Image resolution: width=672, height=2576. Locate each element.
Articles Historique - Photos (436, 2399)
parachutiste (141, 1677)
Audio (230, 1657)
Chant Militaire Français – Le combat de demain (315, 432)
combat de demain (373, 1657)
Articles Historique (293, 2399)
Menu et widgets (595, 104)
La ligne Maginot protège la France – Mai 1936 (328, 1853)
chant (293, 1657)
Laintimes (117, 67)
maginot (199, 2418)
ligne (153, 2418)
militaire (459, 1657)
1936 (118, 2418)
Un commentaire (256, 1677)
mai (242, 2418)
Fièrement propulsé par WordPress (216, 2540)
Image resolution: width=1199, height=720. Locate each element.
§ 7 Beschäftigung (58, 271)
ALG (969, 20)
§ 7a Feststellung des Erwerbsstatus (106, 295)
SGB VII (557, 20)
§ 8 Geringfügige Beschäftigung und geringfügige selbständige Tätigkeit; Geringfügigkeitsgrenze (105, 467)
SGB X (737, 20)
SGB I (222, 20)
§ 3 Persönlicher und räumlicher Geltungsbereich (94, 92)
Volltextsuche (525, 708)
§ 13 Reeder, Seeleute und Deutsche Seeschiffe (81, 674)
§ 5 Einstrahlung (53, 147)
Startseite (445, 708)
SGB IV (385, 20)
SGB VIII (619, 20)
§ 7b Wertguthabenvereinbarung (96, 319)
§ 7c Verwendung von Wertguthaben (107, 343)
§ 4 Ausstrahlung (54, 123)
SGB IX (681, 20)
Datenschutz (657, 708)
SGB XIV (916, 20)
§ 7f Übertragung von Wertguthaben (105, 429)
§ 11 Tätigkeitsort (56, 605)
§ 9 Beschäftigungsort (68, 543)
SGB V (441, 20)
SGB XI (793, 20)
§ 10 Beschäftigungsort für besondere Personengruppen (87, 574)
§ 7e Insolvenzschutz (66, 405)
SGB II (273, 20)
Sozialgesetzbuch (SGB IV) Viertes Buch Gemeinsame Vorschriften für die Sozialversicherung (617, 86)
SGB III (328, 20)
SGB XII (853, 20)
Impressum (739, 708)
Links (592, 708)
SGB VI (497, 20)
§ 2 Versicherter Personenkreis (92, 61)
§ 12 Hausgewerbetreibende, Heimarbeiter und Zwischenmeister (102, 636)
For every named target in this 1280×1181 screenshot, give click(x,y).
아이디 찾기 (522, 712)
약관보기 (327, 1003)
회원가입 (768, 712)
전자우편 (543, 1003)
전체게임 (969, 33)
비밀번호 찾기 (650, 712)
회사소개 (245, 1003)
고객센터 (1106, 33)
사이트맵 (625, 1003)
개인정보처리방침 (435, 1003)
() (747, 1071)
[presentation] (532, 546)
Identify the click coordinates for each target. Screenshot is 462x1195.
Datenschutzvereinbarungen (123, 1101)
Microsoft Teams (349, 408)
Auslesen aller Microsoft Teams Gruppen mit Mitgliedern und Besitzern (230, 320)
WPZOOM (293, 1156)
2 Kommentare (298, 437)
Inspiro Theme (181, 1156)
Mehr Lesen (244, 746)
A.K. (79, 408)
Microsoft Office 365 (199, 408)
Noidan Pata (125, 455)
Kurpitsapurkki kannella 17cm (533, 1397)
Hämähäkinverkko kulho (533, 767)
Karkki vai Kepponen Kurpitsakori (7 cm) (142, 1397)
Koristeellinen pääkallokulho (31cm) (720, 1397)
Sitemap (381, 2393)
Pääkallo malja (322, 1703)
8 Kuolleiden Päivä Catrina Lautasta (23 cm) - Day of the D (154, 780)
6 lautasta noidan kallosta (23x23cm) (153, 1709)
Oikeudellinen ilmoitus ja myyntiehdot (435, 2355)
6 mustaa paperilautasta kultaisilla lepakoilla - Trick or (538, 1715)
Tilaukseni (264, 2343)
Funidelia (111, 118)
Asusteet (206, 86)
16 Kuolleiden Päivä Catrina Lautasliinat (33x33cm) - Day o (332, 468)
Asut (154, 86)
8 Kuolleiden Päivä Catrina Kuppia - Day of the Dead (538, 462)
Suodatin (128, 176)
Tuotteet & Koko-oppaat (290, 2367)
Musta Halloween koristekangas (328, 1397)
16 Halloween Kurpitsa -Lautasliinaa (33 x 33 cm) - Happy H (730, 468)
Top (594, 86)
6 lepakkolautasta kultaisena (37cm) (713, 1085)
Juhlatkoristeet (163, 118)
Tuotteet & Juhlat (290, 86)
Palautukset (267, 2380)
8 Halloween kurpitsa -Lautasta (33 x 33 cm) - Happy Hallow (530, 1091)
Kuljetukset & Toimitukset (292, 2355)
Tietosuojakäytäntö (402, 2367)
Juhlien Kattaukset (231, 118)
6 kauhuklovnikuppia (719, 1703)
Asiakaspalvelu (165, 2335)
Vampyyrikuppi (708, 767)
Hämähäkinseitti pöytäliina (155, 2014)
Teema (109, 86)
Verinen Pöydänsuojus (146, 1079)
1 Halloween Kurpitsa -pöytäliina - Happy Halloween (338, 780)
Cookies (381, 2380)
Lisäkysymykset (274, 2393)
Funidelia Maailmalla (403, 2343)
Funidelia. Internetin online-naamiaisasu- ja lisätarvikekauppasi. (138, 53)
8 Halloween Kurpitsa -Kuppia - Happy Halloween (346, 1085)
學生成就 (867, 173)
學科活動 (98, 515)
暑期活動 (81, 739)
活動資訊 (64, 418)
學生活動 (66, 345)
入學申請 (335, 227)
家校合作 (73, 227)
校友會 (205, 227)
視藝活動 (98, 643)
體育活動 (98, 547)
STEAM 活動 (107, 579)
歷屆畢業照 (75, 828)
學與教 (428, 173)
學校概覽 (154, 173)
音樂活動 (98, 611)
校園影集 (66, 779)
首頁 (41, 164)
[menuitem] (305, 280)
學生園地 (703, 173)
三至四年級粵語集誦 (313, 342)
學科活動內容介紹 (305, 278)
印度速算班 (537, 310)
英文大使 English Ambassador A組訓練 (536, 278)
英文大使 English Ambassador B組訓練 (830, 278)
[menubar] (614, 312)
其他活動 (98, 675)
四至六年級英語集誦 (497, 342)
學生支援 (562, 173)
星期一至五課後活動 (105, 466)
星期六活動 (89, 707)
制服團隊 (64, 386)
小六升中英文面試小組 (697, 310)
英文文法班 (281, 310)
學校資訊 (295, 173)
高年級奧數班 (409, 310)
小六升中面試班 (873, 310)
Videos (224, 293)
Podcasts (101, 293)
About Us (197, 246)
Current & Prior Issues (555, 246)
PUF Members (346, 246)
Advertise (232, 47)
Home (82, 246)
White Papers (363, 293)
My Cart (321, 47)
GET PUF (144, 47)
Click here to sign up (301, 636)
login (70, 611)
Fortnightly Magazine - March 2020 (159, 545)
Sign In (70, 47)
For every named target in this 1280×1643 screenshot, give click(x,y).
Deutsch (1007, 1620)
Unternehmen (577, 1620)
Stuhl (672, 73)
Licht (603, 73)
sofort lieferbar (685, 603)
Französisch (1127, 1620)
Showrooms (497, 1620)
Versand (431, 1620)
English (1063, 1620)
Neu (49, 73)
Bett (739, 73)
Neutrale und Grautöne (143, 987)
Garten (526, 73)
========
# What to do
Rewrite the entire listing above as a numbered list, omitting any blank lines.

# Task output
1. Image resolution: width=672, height=2576. Locate each element.
2. Articles Historique - Photos (436, 2399)
3. parachutiste (141, 1677)
4. Audio (230, 1657)
5. Chant Militaire Français – Le combat de demain (315, 432)
6. combat de demain (373, 1657)
7. Articles Historique (293, 2399)
8. Menu et widgets (595, 104)
9. La ligne Maginot protège la France – Mai 1936 (328, 1853)
10. chant (293, 1657)
11. Laintimes (117, 67)
12. maginot (199, 2418)
13. ligne (153, 2418)
14. militaire (459, 1657)
15. 1936 (118, 2418)
16. Un commentaire (256, 1677)
17. mai (242, 2418)
18. Fièrement propulsé par WordPress (216, 2540)
19. Image resolution: width=1199, height=720. Locate each element.
20. § 7 Beschäftigung (58, 271)
21. ALG (969, 20)
22. § 7a Feststellung des Erwerbsstatus (106, 295)
23. SGB VII (557, 20)
24. § 8 Geringfügige Beschäftigung und geringfügige selbständige Tätigkeit; Geringfügigkeitsgrenze (105, 467)
25. SGB X (737, 20)
26. SGB I (222, 20)
27. § 3 Persönlicher und räumlicher Geltungsbereich (94, 92)
28. Volltextsuche (525, 708)
29. § 13 Reeder, Seeleute und Deutsche Seeschiffe (81, 674)
30. § 5 Einstrahlung (53, 147)
31. Startseite (445, 708)
32. SGB IV (385, 20)
33. SGB VIII (619, 20)
34. § 7b Wertguthabenvereinbarung (96, 319)
35. § 7c Verwendung von Wertguthaben (107, 343)
36. § 4 Ausstrahlung (54, 123)
37. SGB IX (681, 20)
38. Datenschutz (657, 708)
39. SGB XIV (916, 20)
40. § 7f Übertragung von Wertguthaben (105, 429)
41. § 11 Tätigkeitsort (56, 605)
42. § 9 Beschäftigungsort (68, 543)
43. SGB V (441, 20)
44. SGB XI (793, 20)
45. § 10 Beschäftigungsort für besondere Personengruppen (87, 574)
46. § 7e Insolvenzschutz (66, 405)
47. SGB II (273, 20)
48. Sozialgesetzbuch (SGB IV) Viertes Buch Gemeinsame Vorschriften für die Sozialversicherung (617, 86)
49. SGB III (328, 20)
50. SGB XII (853, 20)
51. Impressum (739, 708)
52. Links (592, 708)
53. SGB VI (497, 20)
54. § 2 Versicherter Personenkreis (92, 61)
55. § 12 Hausgewerbetreibende, Heimarbeiter und Zwischenmeister (102, 636)
56. For every named target in this 1280×1181 screenshot, give click(x,y).
57. 아이디 찾기 (522, 712)
58. 약관보기 (327, 1003)
59. 회원가입 (768, 712)
60. 전자우편 (543, 1003)
61. 전체게임 (969, 33)
62. 비밀번호 찾기 (650, 712)
63. 회사소개 (245, 1003)
64. 고객센터 (1106, 33)
65. 사이트맵 (625, 1003)
66. 개인정보처리방침 (435, 1003)
67. () (747, 1071)
68. [presentation] (532, 546)
69. Identify the click coordinates for each target. Screenshot is 462x1195.
70. Datenschutzvereinbarungen (123, 1101)
71. Microsoft Teams (349, 408)
72. Auslesen aller Microsoft Teams Gruppen mit Mitgliedern und Besitzern (230, 320)
73. WPZOOM (293, 1156)
74. 2 Kommentare (298, 437)
75. Inspiro Theme (181, 1156)
76. Mehr Lesen (244, 746)
77. A.K. (79, 408)
78. Microsoft Office 365 (199, 408)
79. Noidan Pata (125, 455)
80. Kurpitsapurkki kannella 17cm (533, 1397)
81. Hämähäkinverkko kulho (533, 767)
82. Karkki vai Kepponen Kurpitsakori (7 cm) (142, 1397)
83. Koristeellinen pääkallokulho (31cm) (720, 1397)
84. Sitemap (381, 2393)
85. Pääkallo malja (322, 1703)
86. 8 Kuolleiden Päivä Catrina Lautasta (23 cm) - Day of the D (154, 780)
87. 6 lautasta noidan kallosta (23x23cm) (153, 1709)
88. Oikeudellinen ilmoitus ja myyntiehdot (435, 2355)
89. 6 mustaa paperilautasta kultaisilla lepakoilla - Trick or (538, 1715)
90. Tilaukseni (264, 2343)
91. Funidelia (111, 118)
92. Asusteet (206, 86)
93. 16 Kuolleiden Päivä Catrina Lautasliinat (33x33cm) - Day o (332, 468)
94. Asut (154, 86)
95. 8 Kuolleiden Päivä Catrina Kuppia - Day of the Dead (538, 462)
96. Suodatin (128, 176)
97. Tuotteet & Koko-oppaat (290, 2367)
98. Musta Halloween koristekangas (328, 1397)
99. 16 Halloween Kurpitsa -Lautasliinaa (33 x 33 cm) - Happy H (730, 468)
100. Top (594, 86)
101. 6 lepakkolautasta kultaisena (37cm) (713, 1085)
102. Juhlatkoristeet (163, 118)
103. Tuotteet & Juhlat (290, 86)
104. Palautukset (267, 2380)
105. 8 Halloween kurpitsa -Lautasta (33 x 33 cm) - Happy Hallow (530, 1091)
106. Kuljetukset & Toimitukset (292, 2355)
107. Tietosuojakäytäntö (402, 2367)
108. Juhlien Kattaukset (231, 118)
109. 6 kauhuklovnikuppia (719, 1703)
110. Asiakaspalvelu (165, 2335)
111. Vampyyrikuppi (708, 767)
112. Hämähäkinseitti pöytäliina (155, 2014)
113. Teema (109, 86)
114. Verinen Pöydänsuojus (146, 1079)
115. 1 Halloween Kurpitsa -pöytäliina - Happy Halloween (338, 780)
116. Cookies (381, 2380)
117. Lisäkysymykset (274, 2393)
118. Funidelia Maailmalla (403, 2343)
119. Funidelia. Internetin online-naamiaisasu- ja lisätarvikekauppasi. (138, 53)
120. 8 Halloween Kurpitsa -Kuppia - Happy Halloween (346, 1085)
121. 學生成就 (867, 173)
122. 學科活動 (98, 515)
123. 暑期活動 (81, 739)
124. 活動資訊 (64, 418)
125. 學生活動 (66, 345)
126. 入學申請 (335, 227)
127. 家校合作 (73, 227)
128. 校友會 (205, 227)
129. 視藝活動 (98, 643)
130. 體育活動 (98, 547)
131. STEAM 活動 (107, 579)
132. 歷屆畢業照 (75, 828)
133. 學與教 (428, 173)
134. 學校概覽 (154, 173)
135. 音樂活動 (98, 611)
136. 校園影集 (66, 779)
137. 首頁 (41, 164)
138. [menuitem] (305, 280)
139. 學生園地 (703, 173)
140. 三至四年級粵語集誦 (313, 342)
141. 學科活動內容介紹 (305, 278)
142. 印度速算班 (537, 310)
143. 英文大使 English Ambassador A組訓練 (536, 278)
144. 英文大使 English Ambassador B組訓練 (830, 278)
145. [menubar] (614, 312)
146. 其他活動 (98, 675)
147. 四至六年級英語集誦 (497, 342)
148. 學生支援 (562, 173)
149. 星期一至五課後活動 (105, 466)
150. 星期六活動 (89, 707)
151. 制服團隊 (64, 386)
152. 小六升中英文面試小組 (697, 310)
153. 英文文法班 (281, 310)
154. 學校資訊 (295, 173)
155. 高年級奧數班 (409, 310)
156. 小六升中面試班 (873, 310)
157. Videos (224, 293)
158. Podcasts (101, 293)
159. About Us (197, 246)
160. Current & Prior Issues (555, 246)
161. PUF Members (346, 246)
162. Advertise (232, 47)
163. Home (82, 246)
164. White Papers (363, 293)
165. My Cart (321, 47)
166. GET PUF (144, 47)
167. Click here to sign up (301, 636)
168. login (70, 611)
169. Fortnightly Magazine - March 2020 (159, 545)
170. Sign In (70, 47)
171. For every named target in this 1280×1643 screenshot, give click(x,y).
172. Deutsch (1007, 1620)
173. Unternehmen (577, 1620)
174. Stuhl (672, 73)
175. Licht (603, 73)
176. sofort lieferbar (685, 603)
177. Französisch (1127, 1620)
178. Showrooms (497, 1620)
179. Versand (431, 1620)
180. English (1063, 1620)
181. Neu (49, 73)
182. Bett (739, 73)
183. Neutrale und Grautöne (143, 987)
184. Garten (526, 73)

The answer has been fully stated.